Dataset records:
————————

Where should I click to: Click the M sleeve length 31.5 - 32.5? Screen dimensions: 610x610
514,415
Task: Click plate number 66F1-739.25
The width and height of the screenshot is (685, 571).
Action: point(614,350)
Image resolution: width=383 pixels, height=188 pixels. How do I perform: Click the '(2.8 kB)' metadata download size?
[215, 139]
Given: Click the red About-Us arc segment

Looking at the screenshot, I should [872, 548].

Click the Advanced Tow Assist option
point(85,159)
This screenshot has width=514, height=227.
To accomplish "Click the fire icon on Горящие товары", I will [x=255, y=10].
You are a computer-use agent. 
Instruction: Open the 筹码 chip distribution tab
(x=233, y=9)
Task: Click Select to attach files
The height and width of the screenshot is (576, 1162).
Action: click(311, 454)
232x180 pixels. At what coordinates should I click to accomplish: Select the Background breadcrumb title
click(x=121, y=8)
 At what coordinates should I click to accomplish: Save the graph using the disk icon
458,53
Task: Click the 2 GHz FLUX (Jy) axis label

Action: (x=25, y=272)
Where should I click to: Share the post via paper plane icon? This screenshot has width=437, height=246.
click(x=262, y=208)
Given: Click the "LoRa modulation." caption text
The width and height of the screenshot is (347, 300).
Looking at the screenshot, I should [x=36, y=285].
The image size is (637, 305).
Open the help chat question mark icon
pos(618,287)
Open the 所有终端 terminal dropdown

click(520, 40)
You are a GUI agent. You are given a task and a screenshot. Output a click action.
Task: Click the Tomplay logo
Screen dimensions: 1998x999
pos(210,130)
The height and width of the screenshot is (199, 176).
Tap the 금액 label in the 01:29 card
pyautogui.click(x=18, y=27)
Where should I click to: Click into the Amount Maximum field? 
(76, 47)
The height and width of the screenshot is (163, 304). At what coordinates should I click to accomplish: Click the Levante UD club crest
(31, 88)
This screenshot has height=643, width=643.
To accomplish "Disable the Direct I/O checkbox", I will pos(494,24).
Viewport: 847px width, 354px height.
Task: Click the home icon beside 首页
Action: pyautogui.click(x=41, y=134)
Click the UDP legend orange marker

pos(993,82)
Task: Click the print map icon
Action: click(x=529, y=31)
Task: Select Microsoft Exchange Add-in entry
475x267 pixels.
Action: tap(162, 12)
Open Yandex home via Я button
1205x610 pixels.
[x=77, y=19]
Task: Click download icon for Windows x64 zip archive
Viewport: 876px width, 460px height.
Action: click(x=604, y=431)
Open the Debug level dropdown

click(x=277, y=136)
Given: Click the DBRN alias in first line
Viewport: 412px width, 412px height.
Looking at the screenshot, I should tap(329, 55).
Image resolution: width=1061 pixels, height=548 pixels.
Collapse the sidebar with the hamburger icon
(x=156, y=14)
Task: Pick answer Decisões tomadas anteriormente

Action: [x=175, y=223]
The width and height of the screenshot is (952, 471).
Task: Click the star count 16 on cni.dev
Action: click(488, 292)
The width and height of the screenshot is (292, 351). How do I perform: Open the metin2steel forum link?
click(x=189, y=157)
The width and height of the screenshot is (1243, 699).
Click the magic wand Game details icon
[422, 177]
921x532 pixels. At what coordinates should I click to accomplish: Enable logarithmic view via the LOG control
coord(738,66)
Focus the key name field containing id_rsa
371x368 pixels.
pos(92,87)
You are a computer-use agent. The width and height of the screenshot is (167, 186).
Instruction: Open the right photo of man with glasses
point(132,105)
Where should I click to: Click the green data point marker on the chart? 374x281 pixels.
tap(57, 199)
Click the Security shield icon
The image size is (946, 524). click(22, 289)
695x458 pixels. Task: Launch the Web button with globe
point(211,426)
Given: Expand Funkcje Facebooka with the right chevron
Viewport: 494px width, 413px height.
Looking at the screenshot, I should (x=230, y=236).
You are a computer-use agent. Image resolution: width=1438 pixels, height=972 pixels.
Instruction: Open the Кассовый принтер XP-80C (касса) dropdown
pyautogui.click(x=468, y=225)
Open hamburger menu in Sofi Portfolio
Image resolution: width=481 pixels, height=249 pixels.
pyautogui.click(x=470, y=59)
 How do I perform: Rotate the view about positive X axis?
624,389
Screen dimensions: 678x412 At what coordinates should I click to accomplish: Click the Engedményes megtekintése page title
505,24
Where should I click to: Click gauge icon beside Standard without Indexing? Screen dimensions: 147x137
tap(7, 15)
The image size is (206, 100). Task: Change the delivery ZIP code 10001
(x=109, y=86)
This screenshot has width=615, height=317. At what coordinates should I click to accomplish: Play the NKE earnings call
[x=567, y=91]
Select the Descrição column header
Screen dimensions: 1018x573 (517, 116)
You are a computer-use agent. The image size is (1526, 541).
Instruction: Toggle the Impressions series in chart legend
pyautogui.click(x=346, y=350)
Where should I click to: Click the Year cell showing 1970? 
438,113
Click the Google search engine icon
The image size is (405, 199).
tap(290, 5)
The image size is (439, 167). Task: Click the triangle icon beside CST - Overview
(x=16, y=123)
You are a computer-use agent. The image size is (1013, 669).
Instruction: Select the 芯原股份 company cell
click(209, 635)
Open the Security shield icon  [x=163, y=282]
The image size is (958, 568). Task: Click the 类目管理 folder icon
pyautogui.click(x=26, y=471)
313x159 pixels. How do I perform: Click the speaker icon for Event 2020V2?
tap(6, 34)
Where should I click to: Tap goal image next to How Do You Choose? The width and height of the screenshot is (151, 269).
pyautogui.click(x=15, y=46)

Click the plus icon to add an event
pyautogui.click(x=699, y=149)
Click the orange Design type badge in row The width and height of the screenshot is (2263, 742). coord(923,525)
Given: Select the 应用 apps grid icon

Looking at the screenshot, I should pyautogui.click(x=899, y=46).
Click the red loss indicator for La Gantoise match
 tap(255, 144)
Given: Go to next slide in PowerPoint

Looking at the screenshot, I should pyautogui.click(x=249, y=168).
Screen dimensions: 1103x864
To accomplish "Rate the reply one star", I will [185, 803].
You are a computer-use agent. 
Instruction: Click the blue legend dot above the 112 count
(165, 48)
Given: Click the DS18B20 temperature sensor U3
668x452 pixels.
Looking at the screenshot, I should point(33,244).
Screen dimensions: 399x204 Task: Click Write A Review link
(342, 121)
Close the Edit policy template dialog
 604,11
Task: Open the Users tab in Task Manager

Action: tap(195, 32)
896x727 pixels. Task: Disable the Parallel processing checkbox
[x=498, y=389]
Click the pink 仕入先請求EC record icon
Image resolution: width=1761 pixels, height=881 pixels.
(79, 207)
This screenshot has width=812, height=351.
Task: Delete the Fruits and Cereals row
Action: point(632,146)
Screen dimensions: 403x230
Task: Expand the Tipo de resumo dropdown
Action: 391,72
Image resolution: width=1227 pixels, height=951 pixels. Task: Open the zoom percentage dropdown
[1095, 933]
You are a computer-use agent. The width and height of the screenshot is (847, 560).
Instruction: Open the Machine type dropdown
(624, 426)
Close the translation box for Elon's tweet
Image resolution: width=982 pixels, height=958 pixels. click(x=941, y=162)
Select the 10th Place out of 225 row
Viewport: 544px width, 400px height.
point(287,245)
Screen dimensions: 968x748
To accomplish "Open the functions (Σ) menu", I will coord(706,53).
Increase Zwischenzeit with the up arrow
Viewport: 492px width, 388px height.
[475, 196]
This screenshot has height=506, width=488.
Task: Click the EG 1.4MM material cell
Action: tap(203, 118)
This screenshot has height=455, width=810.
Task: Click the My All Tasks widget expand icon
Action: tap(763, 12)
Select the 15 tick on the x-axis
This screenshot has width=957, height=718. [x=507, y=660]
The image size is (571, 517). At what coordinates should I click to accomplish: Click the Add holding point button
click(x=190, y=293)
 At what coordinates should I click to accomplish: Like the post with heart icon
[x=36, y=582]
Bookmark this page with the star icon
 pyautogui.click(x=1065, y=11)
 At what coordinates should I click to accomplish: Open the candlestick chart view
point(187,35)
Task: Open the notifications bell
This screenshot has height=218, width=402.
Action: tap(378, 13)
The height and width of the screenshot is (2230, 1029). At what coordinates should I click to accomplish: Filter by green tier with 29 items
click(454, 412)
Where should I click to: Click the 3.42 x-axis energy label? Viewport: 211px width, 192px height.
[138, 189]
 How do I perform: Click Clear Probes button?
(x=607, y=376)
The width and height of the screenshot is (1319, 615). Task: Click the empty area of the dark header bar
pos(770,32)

————————

▶ [What you have to do]
Scan the data for the string "computer" and copy each line in which it occurs.

▶ [Task response]
You are a computer-use agent. 
You are a computer-use agent. The width and height of the screenshot is (167, 186).
You are a computer-use agent. Image resolution: width=1438 pixels, height=972 pixels.
You are a computer-use agent. The image size is (1526, 541).
You are a computer-use agent. The image size is (1013, 669).
You are a computer-use agent. 
You are a computer-use agent. The width and height of the screenshot is (847, 560).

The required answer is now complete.